L’entreprise individuelle est souvent la forme juridique retenue par les travailleurs autonomes pour démarrer leur entreprise.

Comme son nom l’indique, l’entreprise individuelle est exploitée par un propriétaire unique qui a un contrôle direct sur la direction qu’il souhaite donner à l’entreprise. Il est facile et peu coûteux de mettre en place une telle entreprise, car il n’est pas nécessaire de l’immatriculer sauf si l’entreprise fait affaires sous un autre nom que le nom de famille de l’entrepreneur. De plus, tous les profits reviennent directement à l’entrepreneur.

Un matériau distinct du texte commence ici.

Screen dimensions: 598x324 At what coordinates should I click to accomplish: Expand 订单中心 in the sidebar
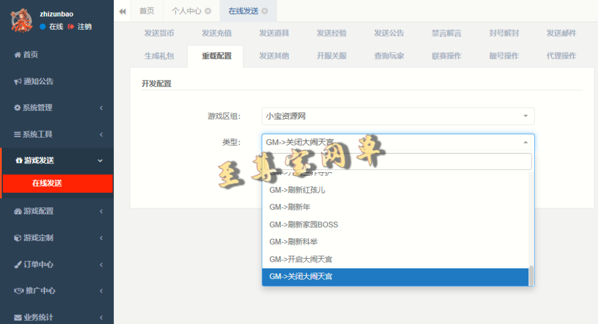56,264
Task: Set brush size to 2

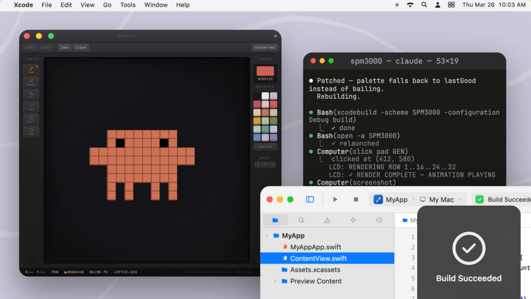Action: coord(265,165)
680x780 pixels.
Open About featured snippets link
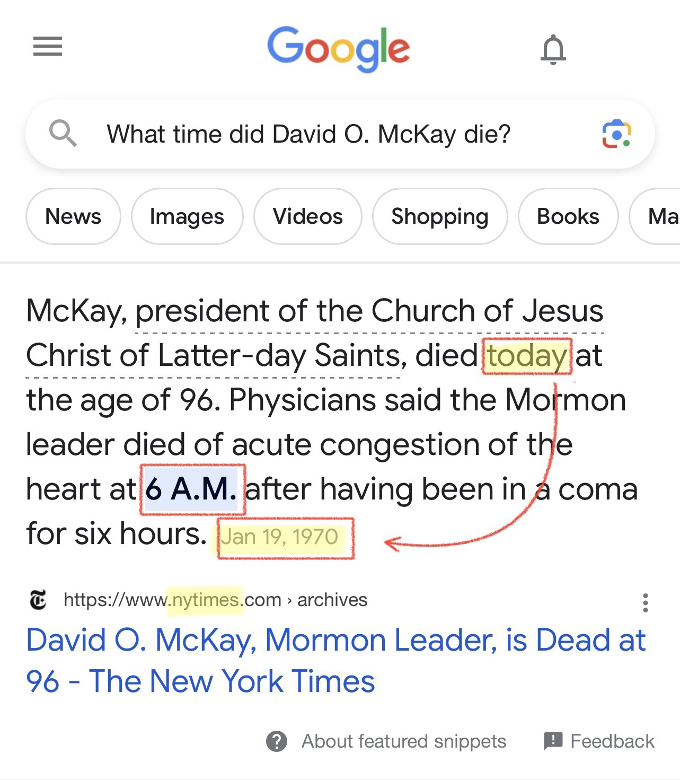(403, 741)
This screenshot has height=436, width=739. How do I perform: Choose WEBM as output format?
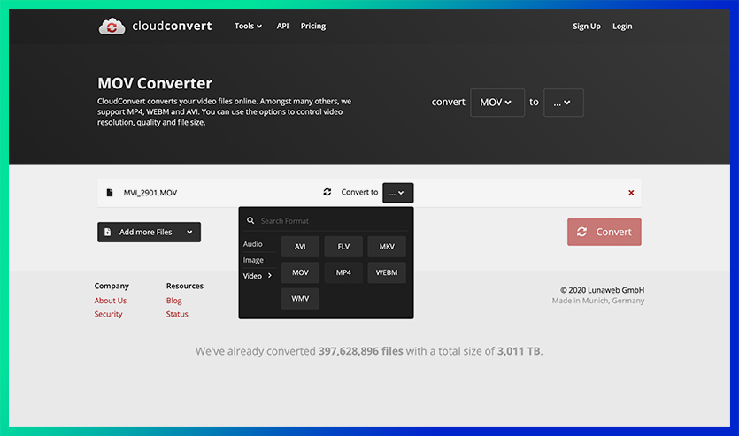[x=387, y=273]
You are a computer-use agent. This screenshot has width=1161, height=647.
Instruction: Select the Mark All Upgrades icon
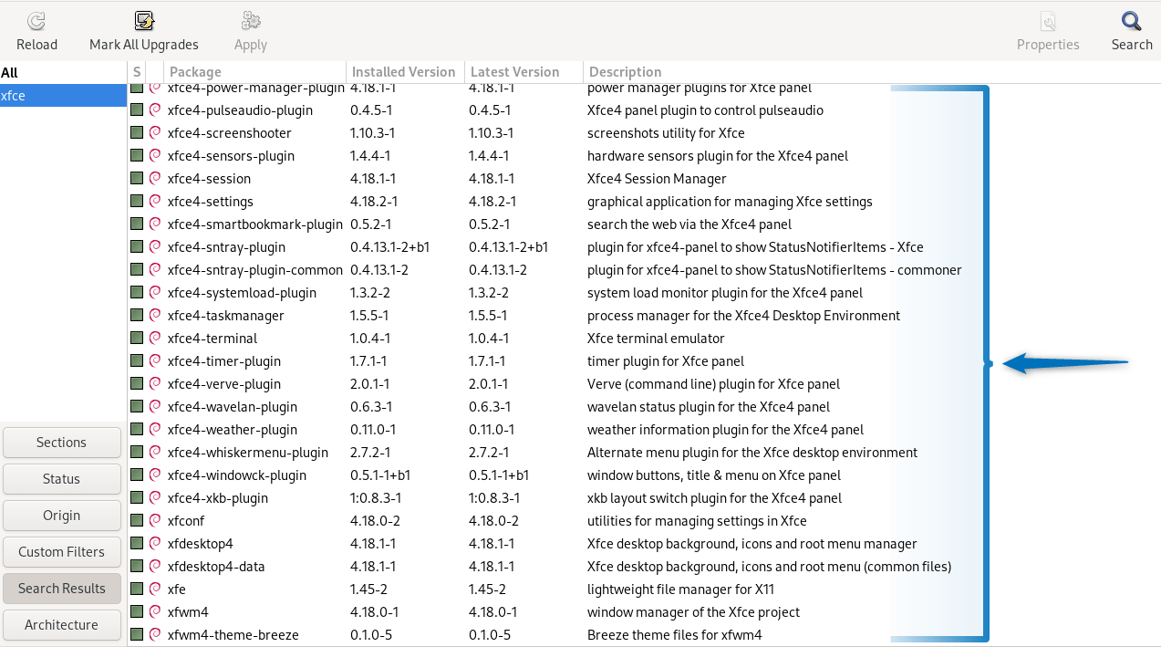143,20
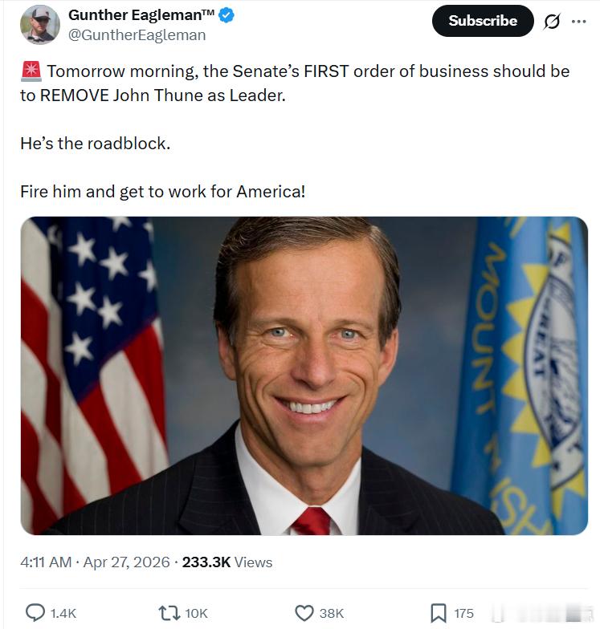Open the three-dot more options menu
600x629 pixels.
tap(579, 22)
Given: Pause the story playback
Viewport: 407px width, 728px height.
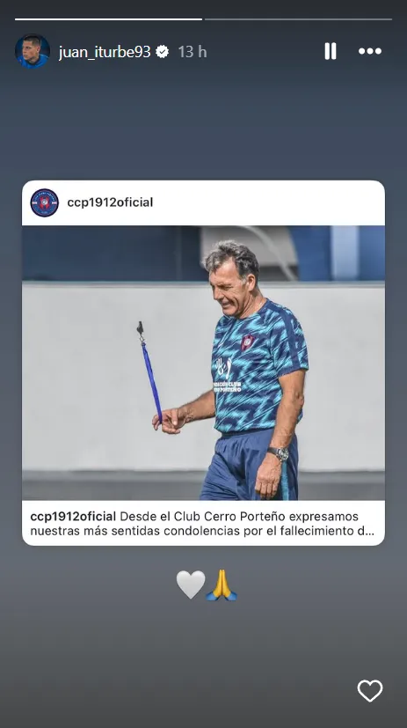Looking at the screenshot, I should [330, 51].
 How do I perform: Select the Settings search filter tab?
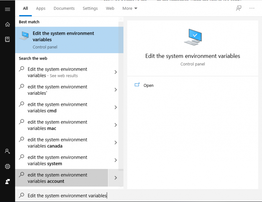[x=90, y=8]

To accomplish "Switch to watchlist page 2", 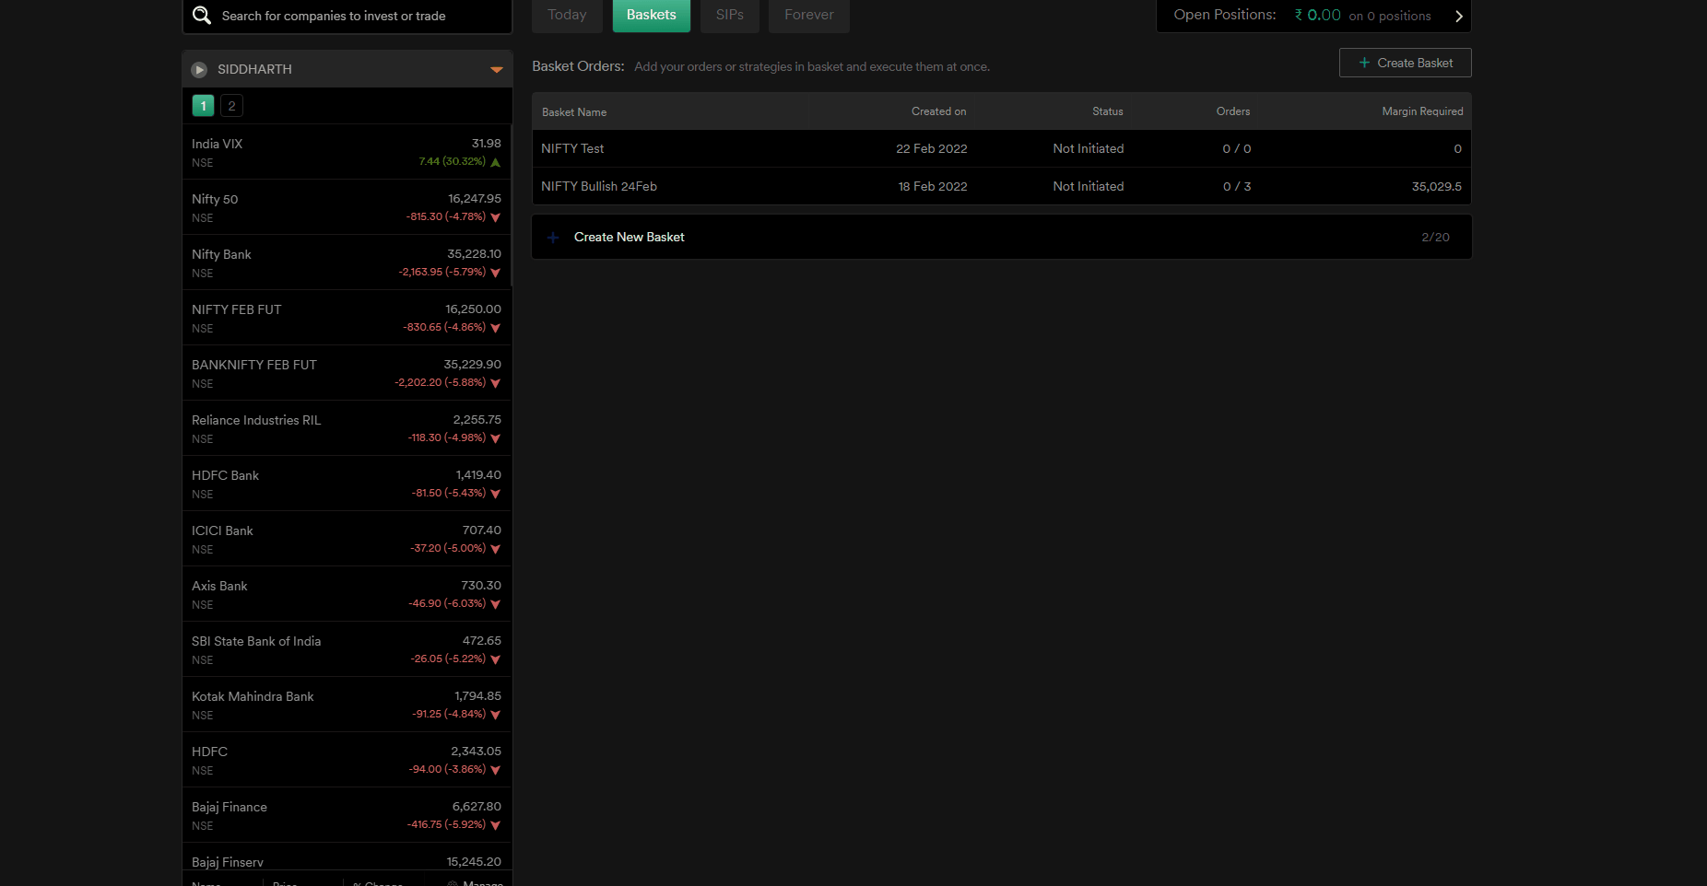I will [231, 106].
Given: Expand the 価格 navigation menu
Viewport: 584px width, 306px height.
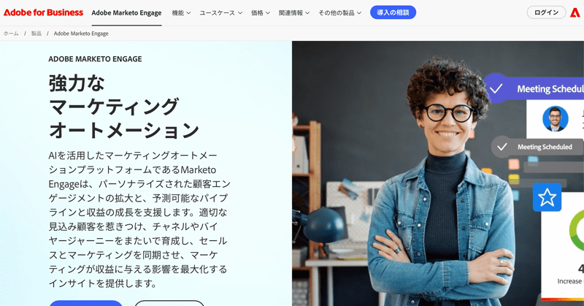Looking at the screenshot, I should (261, 12).
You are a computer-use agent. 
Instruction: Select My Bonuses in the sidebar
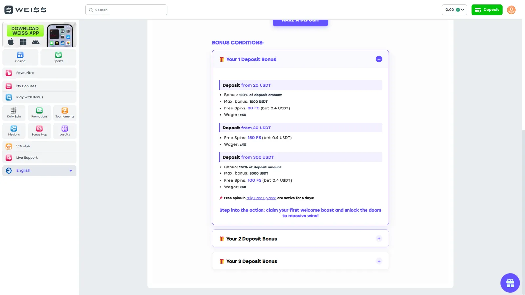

Bien que l’entreprise individuelle peut être un choix intéressant pour les travailleurs autonomes, cette forme d’entreprise a plusieurs inconvénients. En effet, la responsabilité de l’entrepreneur est personnelle et illimitée quant aux dettes et obligations de l’entreprise (les biens personnels de l’entrepreneur sont à la merci des créanciers de l’entreprise). De plus, l’entreprise individuelle est généralement inéligible pour obtenir des subventions ou du financement ou certains types de licences. Ces inconvénients empêchent souvent la croissance de l’entreprise et amènent les entrepreneurs à poursuivre leurs activités sous la forme d’une société par actions.

La société par actions peut être constituée au niveau provincial ou fédéral. C’est une entité légale à part entière, distincte de ses actionnaires. La responsabilité de ces derniers et celle de l’entrepreneur en tant que directeur de la société quant aux dettes, obligations ou décisions de la société, est limitée. Par ailleurs, la société par actions bénéficie d’avantages fiscaux et permet d’obtenir plus facilement du financement.

Par contre, les frais de démarrage d’une société par actions sont un peu plus élevés et c’est une structure plus compliquée à administrer car elle est régie par des règlements et des obligations continues et annuelles.

En réalité, le choix de poursuivre son projet sous la forme d’une entreprise individuelle ou d’une société par actions s’impose souvent de lui-même.